Nor does Scott see the election as a mandate for education policies “such as free college for all,” supported by Bernie Sanders and other prominent liberals. Scott’s goal is a bipartisan reauthorization of the Higher Education Act, and his starting point is the “Aim Higher” bill that he and other prominent Democrats introduced in the summer. While the bill would provide incentives for states to make community college tuition-free and would boost funding for federal student-aid programs that serve low-income students, especially Pell Grants, it falls well short of the massive expansion of federal policy and spending that Sanders and others have touted.
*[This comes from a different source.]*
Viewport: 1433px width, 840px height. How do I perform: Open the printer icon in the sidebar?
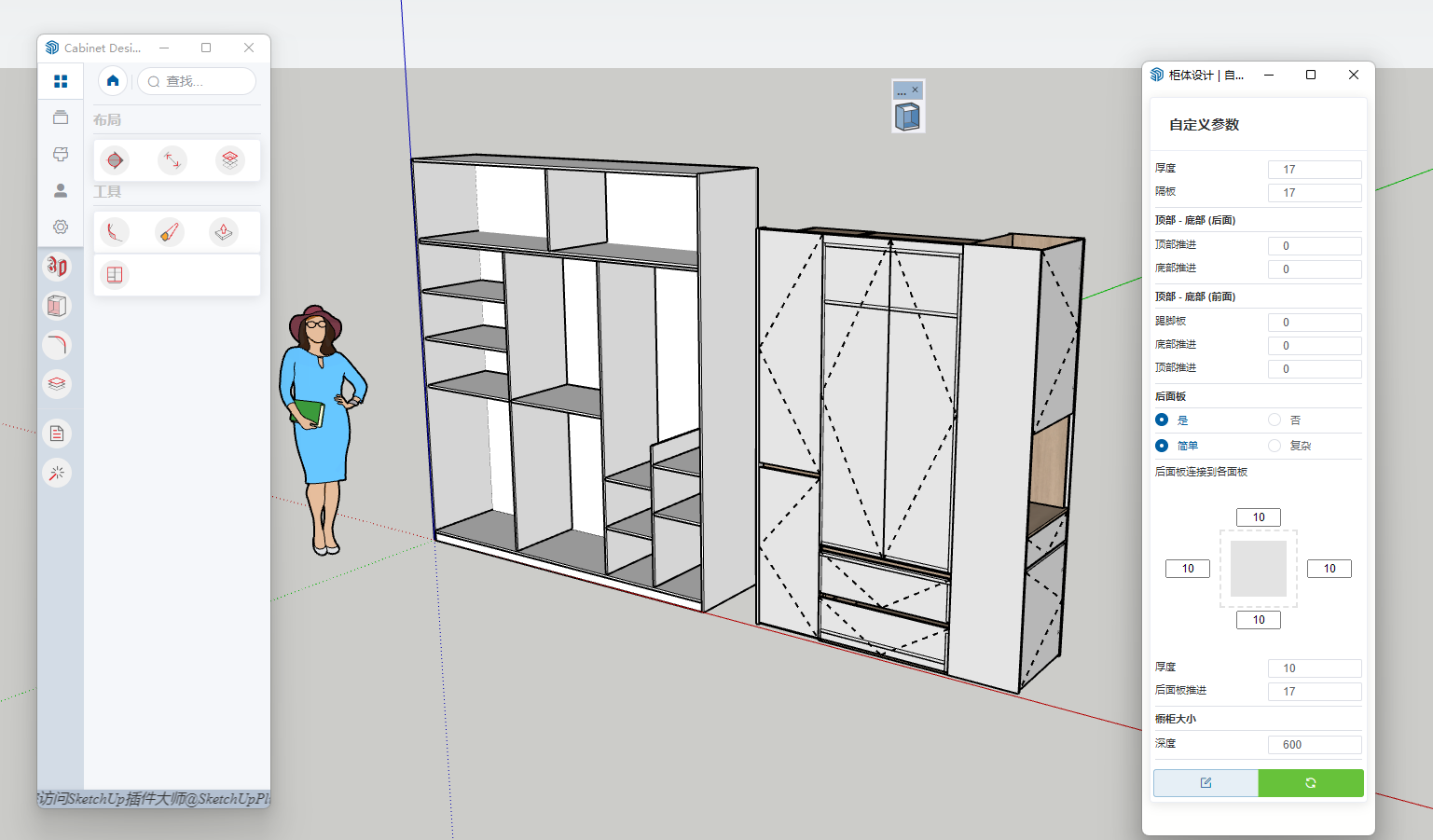pos(61,154)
There’s a path to bipartisanship here that is at least as likely be followed as that in 2015, another odd-numbered year preceding a presidential election, when Scott and the Republican House education chairman John Kline joined with Senate Health, Education, Labor, and Pensions (HELP) Committee chair Lamar Alexander and his Democratic counterpart Patty Murray, both of whom will continue in their current roles, to pass the Every Student Succeeds Act.

Readers should bear in mind that, especially when it comes to education, prognosticating is more art than science. Truth be told, the experts quite often turn out to be wrong. Ten years ago at this time, the “Ed in ’08” effort by philanthropists Bill Gates and Eli Broad to make education a top issue in that pivotal election year was considered an abject failure. And yet the period that followed, whatever one thinks of the merits and the relative successes and failures, was one of the most dynamic eras of education policymaking, at all levels of government, that this country had seen in almost half a century. A number of reforms, such as busting charter-school caps and implementing new teacher-evaluation policies in Colorado, New Mexico, New York, Tennessee, Washington, D.C., and elsewhere, happened during that time.
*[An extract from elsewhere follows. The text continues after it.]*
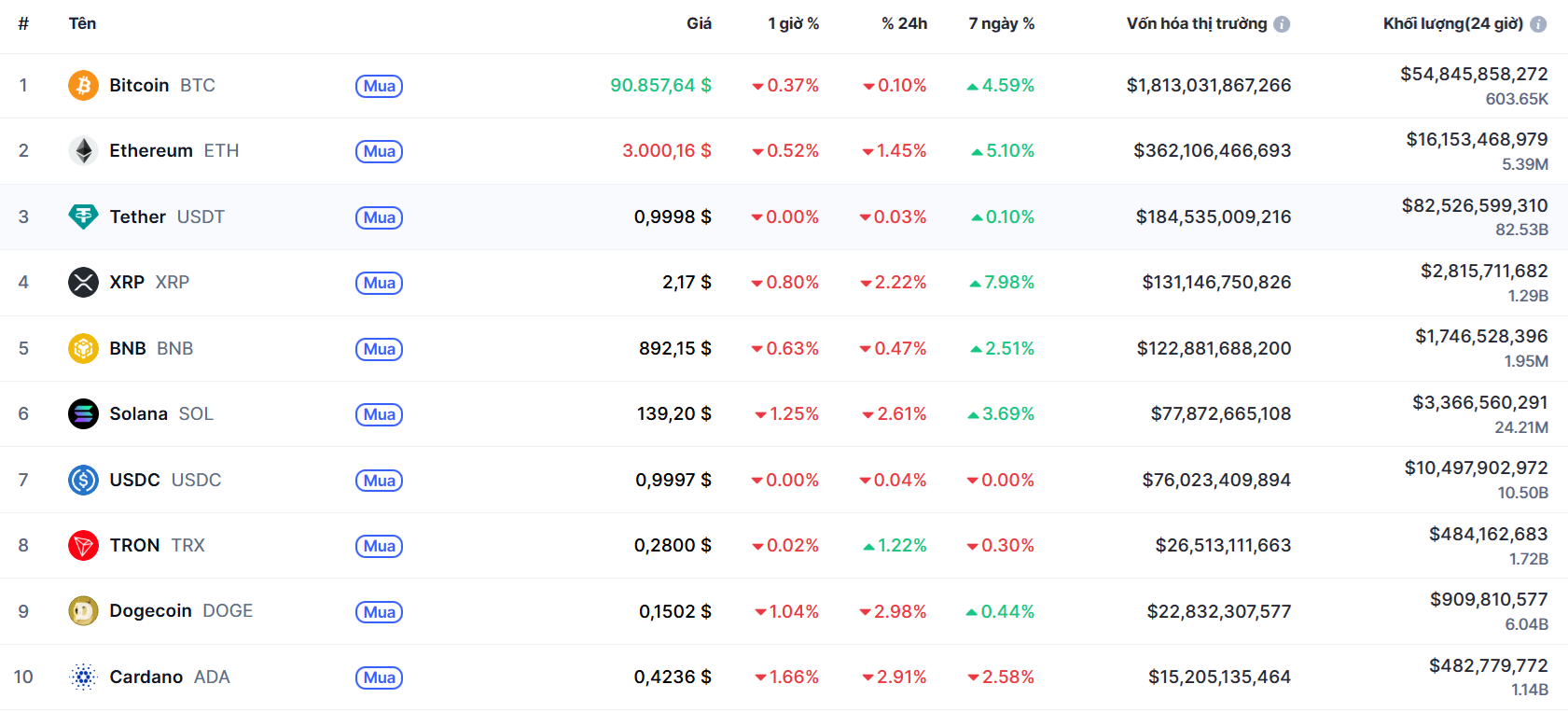Image resolution: width=1568 pixels, height=712 pixels.
Task: Click the Cardano dotted logo icon
Action: pos(83,677)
Going forward, maybe we need to accept that after such an amazing run of dynamic change, a cooling-off period is an inevitable part of the policymaking cycle, but there are other, equally valid views. One is that the current pessimism about big change in the immediate future derives from the fact that a consensus no longer exists around easy-to-message, cookie-cutter policies that dominated over the past decade: Common Core standards; teacher evaluation; last-in, first-out personnel policies; charter schools; private-school choice; and a handful of others.
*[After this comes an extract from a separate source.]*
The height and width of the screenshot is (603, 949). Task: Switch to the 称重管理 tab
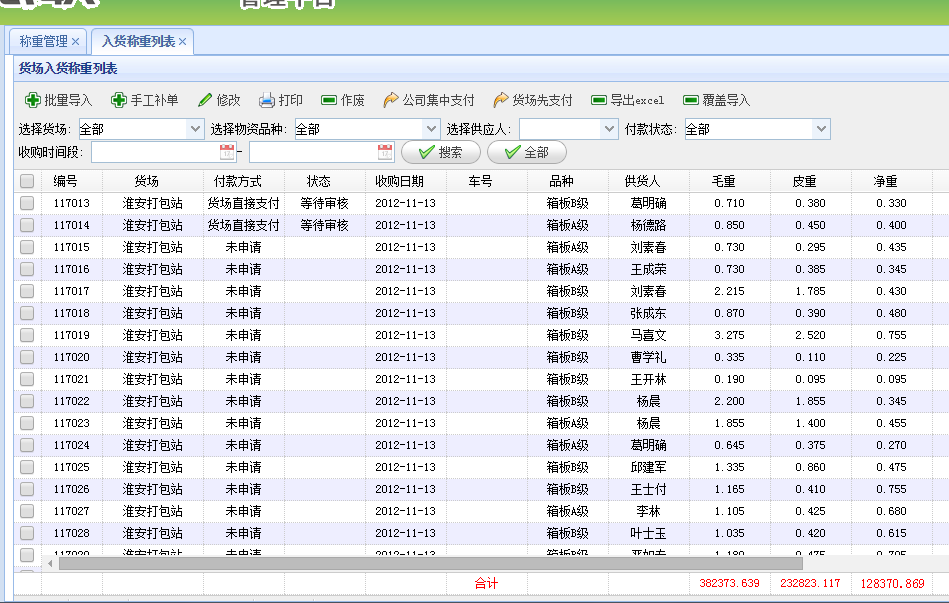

In other words, caution is warranted in prognosticating around the next generation of education policies just as it is with over-interpreting the results of the 2018 elections. Fatalism and groupthink are highly maladaptive mindsets for those who share the opinion that our education system still is not everything it needs to be. Advocates need to eschew simplistic analyses of the problem and paint-by-number solutions. Moreover, they need to understand that nothing is predetermined. Those who still see the need for massive change in education might do best to rely less heavily on the opinions of a handful of high-profile talkers, and spend more time finding creative consensus among the vast array of under-recognized doers.

Charles Barone is chief policy officer at Democrats for Education Reform and Education Reform Now.